Credit Suisse Wins Bid to Keep Fraud Report Secret
Credit Suisse Group AG won a bid to stall the release of a report into how it failed to prevent fraud and money laundering by one of its former star bankers, Patrice Lescaudron.
A Geneva appeals court issued a suspension order late last
month to temporarily keep the two-year-old report by Switzerland’s financial
regulator under wraps, the cantonal prosecutor’s office said, declining to give
more information.
The move comes as the death of Lescaudron, who killed
himself in July, refocuses the spotlight on a criminal probe against Credit
Suisse. The order gives judges time to decide whether Geneva prosecutor Yves
Bertossa -- who’s investigating whether the lender is criminally responsible
for failing to stop Lescaudron -- can share the report with the rogue banker’s
Russian and Georgian clients.
It’s the latest round in a legal battle that’s played out
since Lescaudron was arrested in 2015 and subsequently convicted in 2018. His
customers, some of whom lost tens of millions of Swiss francs, have argued that
the bank should also bear some responsibility for his fraud and have been
pushing for access to Finma’s 270-plus-page report.
While it’s known that Finma scolded the bank in 2018 for
praising Lescaudron when it should’ve been taken acition against him, a press
release at the time merely summarized the report’s conclusion.
“Instead of disciplining the client manager promptly and
proportionately, the bank rewarded him with high payments and positive employee
assessments,” Finma said in the release, calling the oversight of Lescaudron
“inadequate.”
Lone Wolf
If Credit Suisse is ultimately found guilty under Swiss
corporate criminal statutes, it risks a penalty of 5 million Swiss francs ($5.4
million). A conviction could also enable clients to pursue compensation for
their losses as part of the criminal proceedings.
Credit Suisse has consistently countered that Lescaudron was
a lone wolf and his former boss testified at his trial that he simply didn’t
know how the bank’s compliance protocols didn’t catch his subterfuge.
The bank said in a statement that it “can only reiterate
that Finma’s investigation did not reveal any facts that support the criminal
complaints against Credit Suisse.” A spokesman declined to comment on the
suspension order.
Lawyers and spokespeople for three of the clients declined
to comment.
Lescaudron’s suicide ended a tumultuous decade for the once
high-flying banker.
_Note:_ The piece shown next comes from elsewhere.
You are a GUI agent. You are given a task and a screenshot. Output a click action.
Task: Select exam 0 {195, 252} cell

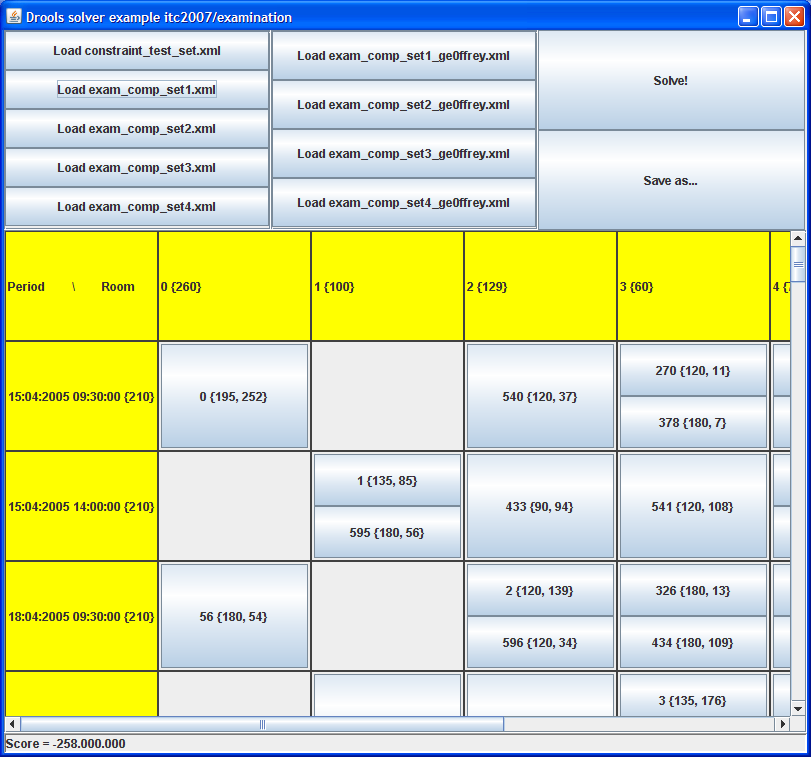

He had joined the Swiss company in 2004 from outside the
banking world. But as a Russian speaker, quickly found himself managing more
than a billion dollars for some of the bank’s biggest clients in the region.
Faking Trades
Details of one of the biggest financial crimes in Swiss
history emerged at his trial. In around 2008, he began to run into heavy losses
on behalf of his clients. But rather than telling colleagues, he doubled down,
forging signatures and faking trades to try to buy time to recover from those
losses. The scheme went undetected for more than seven years until a massive
bet on a single drug stock in the U.S. in 2015 went badly wrong and exposed his
fraud.
While the latest legal wrangling means Lescaudron’s clients
can’t see the report, the bank lost a separate appeal at the Swiss Supreme
Court in June seeking to prevent prosecutors from accessing it. Business
secrecy “cannot take precedence over the search for the truth,” the top court
ruled.
That means Bertossa can continue to use the document for his
investigation. He had proposed in August to allow the clients a right to read
the report at the Geneva prosecutor’s office, without receiving physical copies.
The proposal was designed as a concession to the bank but
Credit Suisse filed to suspend his plan.